We have so degraded the seriousness of armed conflict against other regimes and countries that we no longer regard massive bombing campaigns, destruction of other people’s infrastructure, and deaths of civilians and enemy soldiers as somehow “not war”. And it is this very logic that enables this war machine to present itself ludicrously as “defense”. The war in Syria has nothing whatsoever to do with the territorial integrity of the US. We are emphatically under no threat at all. Which is why this elective war – without UN support – is so deeply corrosive of this country’s democracy. Peter Beinart notes:
The United States is reportedly considering launching several hundred Tomahawk missiles against various Syrian military units and installations. General Martin Dempsey, chairman of the Joint Chiefs of Staff, has acknowledged that “there is a probability for collateral damage.” The Obama administration, in other words, is planning to kill and maim an unspecified number of Syrians in order to deter Bashir al-Assad from again using chemical weapons or to uphold the credibility of a potential American military strike against Iran.
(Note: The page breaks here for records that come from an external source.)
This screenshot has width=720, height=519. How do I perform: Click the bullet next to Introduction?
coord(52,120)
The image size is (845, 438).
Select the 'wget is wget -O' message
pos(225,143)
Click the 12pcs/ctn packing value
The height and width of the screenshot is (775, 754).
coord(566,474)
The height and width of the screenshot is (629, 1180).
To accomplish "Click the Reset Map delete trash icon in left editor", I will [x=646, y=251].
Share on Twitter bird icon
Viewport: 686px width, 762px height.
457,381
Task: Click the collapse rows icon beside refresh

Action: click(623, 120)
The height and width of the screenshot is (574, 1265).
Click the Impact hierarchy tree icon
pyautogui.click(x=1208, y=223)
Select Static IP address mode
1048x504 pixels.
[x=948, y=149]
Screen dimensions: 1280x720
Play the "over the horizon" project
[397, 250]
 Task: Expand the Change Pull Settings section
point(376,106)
That’s war.
So how can Kerry say it’s not? Because the ships launching the Tomahawks will be far from Syria, and thus apparently impervious to Syrian retaliation. War, in other words, is what happens when other nations kill Americans, not the other way around.
Larison observes that this abuse of the English language is nothing new:
This was the fiction that the administration promoted during the Libyan war, when it offered the pathetic defense that the U.S. was not involved in hostilities because there was no real chance that the Libyan government’s forces could harm any of the Americans participating in the bombing of Libya. If U.S. involvement in a war is lopsided enough, and if it can be waged from a great enough distance, it isn’t counted as war or “hostilities.” This is a risible argument, but it is one that Kerry was quite comfortable making yesterday. Perhaps he assumes that most members of Congress think of these things in the same way, or perhaps he has convinced himself that the U.S. can carry out acts of war without waging war and can commence hostilities against another state without being engaged in hostilities.